Short problem: Extract every one of the records below, reproducing each line word for word and in the same order.

Records for processing:
━━━━━━━━━━━━━━━━

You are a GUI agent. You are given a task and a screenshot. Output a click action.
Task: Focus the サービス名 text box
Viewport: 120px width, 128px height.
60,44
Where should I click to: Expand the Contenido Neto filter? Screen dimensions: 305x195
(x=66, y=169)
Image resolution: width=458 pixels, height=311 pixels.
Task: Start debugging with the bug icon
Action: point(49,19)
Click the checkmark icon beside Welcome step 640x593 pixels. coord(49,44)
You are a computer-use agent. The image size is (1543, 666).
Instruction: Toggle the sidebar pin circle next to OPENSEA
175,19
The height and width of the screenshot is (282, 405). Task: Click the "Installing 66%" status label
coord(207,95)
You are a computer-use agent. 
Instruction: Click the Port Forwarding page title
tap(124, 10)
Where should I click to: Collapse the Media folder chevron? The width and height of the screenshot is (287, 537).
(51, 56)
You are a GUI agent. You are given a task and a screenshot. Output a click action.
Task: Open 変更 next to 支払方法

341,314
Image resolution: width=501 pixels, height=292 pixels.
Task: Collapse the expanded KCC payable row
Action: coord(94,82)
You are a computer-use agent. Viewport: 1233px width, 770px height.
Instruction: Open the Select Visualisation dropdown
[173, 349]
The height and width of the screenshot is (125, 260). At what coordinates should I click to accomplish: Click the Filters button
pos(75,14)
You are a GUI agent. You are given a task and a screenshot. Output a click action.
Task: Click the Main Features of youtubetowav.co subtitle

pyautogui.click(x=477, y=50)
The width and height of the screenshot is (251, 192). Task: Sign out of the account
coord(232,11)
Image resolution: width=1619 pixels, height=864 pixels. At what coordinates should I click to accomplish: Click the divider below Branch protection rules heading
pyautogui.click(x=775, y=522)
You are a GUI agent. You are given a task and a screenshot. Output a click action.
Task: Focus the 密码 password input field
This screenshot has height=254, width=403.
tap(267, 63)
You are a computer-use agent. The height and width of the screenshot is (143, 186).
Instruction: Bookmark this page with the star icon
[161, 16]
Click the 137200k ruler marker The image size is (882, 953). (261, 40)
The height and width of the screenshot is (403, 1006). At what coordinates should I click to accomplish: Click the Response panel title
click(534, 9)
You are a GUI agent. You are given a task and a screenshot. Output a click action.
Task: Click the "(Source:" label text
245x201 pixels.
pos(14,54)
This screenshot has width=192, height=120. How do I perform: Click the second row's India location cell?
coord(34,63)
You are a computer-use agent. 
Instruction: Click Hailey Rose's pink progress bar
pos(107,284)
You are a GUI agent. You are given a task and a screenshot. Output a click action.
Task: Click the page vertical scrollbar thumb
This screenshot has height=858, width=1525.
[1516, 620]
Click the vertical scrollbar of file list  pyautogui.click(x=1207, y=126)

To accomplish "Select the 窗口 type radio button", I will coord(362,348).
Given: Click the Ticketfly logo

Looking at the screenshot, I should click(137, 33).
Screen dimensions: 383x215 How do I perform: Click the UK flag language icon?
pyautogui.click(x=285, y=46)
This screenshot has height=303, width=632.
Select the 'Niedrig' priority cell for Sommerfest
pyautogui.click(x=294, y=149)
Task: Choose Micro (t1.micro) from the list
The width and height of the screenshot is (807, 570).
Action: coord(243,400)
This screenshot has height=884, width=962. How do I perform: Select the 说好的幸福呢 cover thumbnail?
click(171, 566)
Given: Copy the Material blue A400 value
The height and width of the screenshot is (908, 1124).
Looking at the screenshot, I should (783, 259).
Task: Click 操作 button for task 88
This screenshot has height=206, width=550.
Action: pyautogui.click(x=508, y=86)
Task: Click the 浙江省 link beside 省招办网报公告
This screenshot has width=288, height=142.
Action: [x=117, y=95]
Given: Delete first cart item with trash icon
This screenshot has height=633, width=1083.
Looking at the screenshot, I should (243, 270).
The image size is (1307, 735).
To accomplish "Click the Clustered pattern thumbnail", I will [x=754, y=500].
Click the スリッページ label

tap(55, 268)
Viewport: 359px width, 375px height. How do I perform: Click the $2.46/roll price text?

━━━━━━━━━━━━━━━━

Exercise answer:
You are a GUI agent. You are given a task and a screenshot. Output a click action.
Task: Focus the サービス名 text box
Viewport: 120px width, 128px height.
60,44
Where should I click to: Expand the Contenido Neto filter? Screen dimensions: 305x195
(x=66, y=169)
Image resolution: width=458 pixels, height=311 pixels.
Task: Start debugging with the bug icon
Action: point(49,19)
Click the checkmark icon beside Welcome step 640x593 pixels. coord(49,44)
You are a computer-use agent. The image size is (1543, 666).
Instruction: Toggle the sidebar pin circle next to OPENSEA
175,19
The height and width of the screenshot is (282, 405). Task: Click the "Installing 66%" status label
coord(207,95)
You are a computer-use agent. 
Instruction: Click the Port Forwarding page title
tap(124, 10)
Where should I click to: Collapse the Media folder chevron? The width and height of the screenshot is (287, 537).
(51, 56)
You are a GUI agent. You are given a task and a screenshot. Output a click action.
Task: Open 変更 next to 支払方法

341,314
Image resolution: width=501 pixels, height=292 pixels.
Task: Collapse the expanded KCC payable row
Action: coord(94,82)
You are a computer-use agent. Viewport: 1233px width, 770px height.
Instruction: Open the Select Visualisation dropdown
[173, 349]
The height and width of the screenshot is (125, 260). At what coordinates should I click to accomplish: Click the Filters button
pos(75,14)
You are a GUI agent. You are given a task and a screenshot. Output a click action.
Task: Click the Main Features of youtubetowav.co subtitle

pyautogui.click(x=477, y=50)
The width and height of the screenshot is (251, 192). Task: Sign out of the account
coord(232,11)
Image resolution: width=1619 pixels, height=864 pixels. At what coordinates should I click to accomplish: Click the divider below Branch protection rules heading
pyautogui.click(x=775, y=522)
You are a GUI agent. You are given a task and a screenshot. Output a click action.
Task: Focus the 密码 password input field
This screenshot has height=254, width=403.
tap(267, 63)
You are a computer-use agent. The height and width of the screenshot is (143, 186).
Instruction: Bookmark this page with the star icon
[161, 16]
Click the 137200k ruler marker The image size is (882, 953). (261, 40)
The height and width of the screenshot is (403, 1006). At what coordinates should I click to accomplish: Click the Response panel title
click(534, 9)
You are a GUI agent. You are given a task and a screenshot. Output a click action.
Task: Click the "(Source:" label text
245x201 pixels.
pos(14,54)
This screenshot has width=192, height=120. How do I perform: Click the second row's India location cell?
coord(34,63)
You are a computer-use agent. 
Instruction: Click Hailey Rose's pink progress bar
pos(107,284)
You are a GUI agent. You are given a task and a screenshot. Output a click action.
Task: Click the page vertical scrollbar thumb
This screenshot has height=858, width=1525.
[1516, 620]
Click the vertical scrollbar of file list  pyautogui.click(x=1207, y=126)

To accomplish "Select the 窗口 type radio button", I will coord(362,348).
Given: Click the Ticketfly logo

Looking at the screenshot, I should click(137, 33).
Screen dimensions: 383x215 How do I perform: Click the UK flag language icon?
pyautogui.click(x=285, y=46)
This screenshot has height=303, width=632.
Select the 'Niedrig' priority cell for Sommerfest
pyautogui.click(x=294, y=149)
Task: Choose Micro (t1.micro) from the list
The width and height of the screenshot is (807, 570).
Action: coord(243,400)
This screenshot has height=884, width=962. How do I perform: Select the 说好的幸福呢 cover thumbnail?
click(171, 566)
Given: Copy the Material blue A400 value
The height and width of the screenshot is (908, 1124).
Looking at the screenshot, I should (783, 259).
Task: Click 操作 button for task 88
This screenshot has height=206, width=550.
Action: pyautogui.click(x=508, y=86)
Task: Click the 浙江省 link beside 省招办网报公告
This screenshot has width=288, height=142.
Action: [x=117, y=95]
Given: Delete first cart item with trash icon
This screenshot has height=633, width=1083.
Looking at the screenshot, I should (243, 270).
The image size is (1307, 735).
To accomplish "Click the Clustered pattern thumbnail", I will [x=754, y=500].
Click the スリッページ label

tap(55, 268)
Viewport: 359px width, 375px height. How do I perform: Click the $2.46/roll price text?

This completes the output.